Another important thing is to be aware that our mission is a common mission; it is not my parcel of land, but our farm. That’s why it’s important to be interested in, to know, to savor, to participate in what my sister does because what she does is my interest too. Thus we will be able to help each other, to see as a contribution, as a collaboration any comments from a sister about what I am doing and how I am doing it, and we will not see it as a criticism. My affairs are not mine, but ours.
In my work with JRS I would highlight the value of universality, of unity in diversity, of the sense of family among peers. The desire of JRS is to bring quality education to refugees through the training of teachers in refugee camps and to accompany them in their reality through pastoral care (Thailand). In Myanmar, we train young people who want to be teachers and who, at the end of the process, work in parochial schools in remote areas. Rosemary Wan is in charge of the training of these young people and I am now the coordinator of the accompaniment program in the camps of the displaced.

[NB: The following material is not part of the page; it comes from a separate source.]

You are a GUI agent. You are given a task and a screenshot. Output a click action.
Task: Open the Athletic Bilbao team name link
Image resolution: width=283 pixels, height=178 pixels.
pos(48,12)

Myanmar is one of the poorest countries in Asia. With a population of 53.26 million people, with more than 100 ethnic groups. Since 1948 many armed conflicts have taken place, sometimes very intense. Our presence is in the northern region of the country, near the border with China, in Kachin State, and we live in Myitkyina, which is the capital. There are many IDP [internally displaced persons] camps. Myanmar is a multi-religious society where there are Buddhists, Christians, Muslims, popular religion and Catholics (who are the minority). The region is divided into areas controlled by the military and areas controlled by armed groups. Access to these areas is highly controlled and limits the presence of foreigners in them.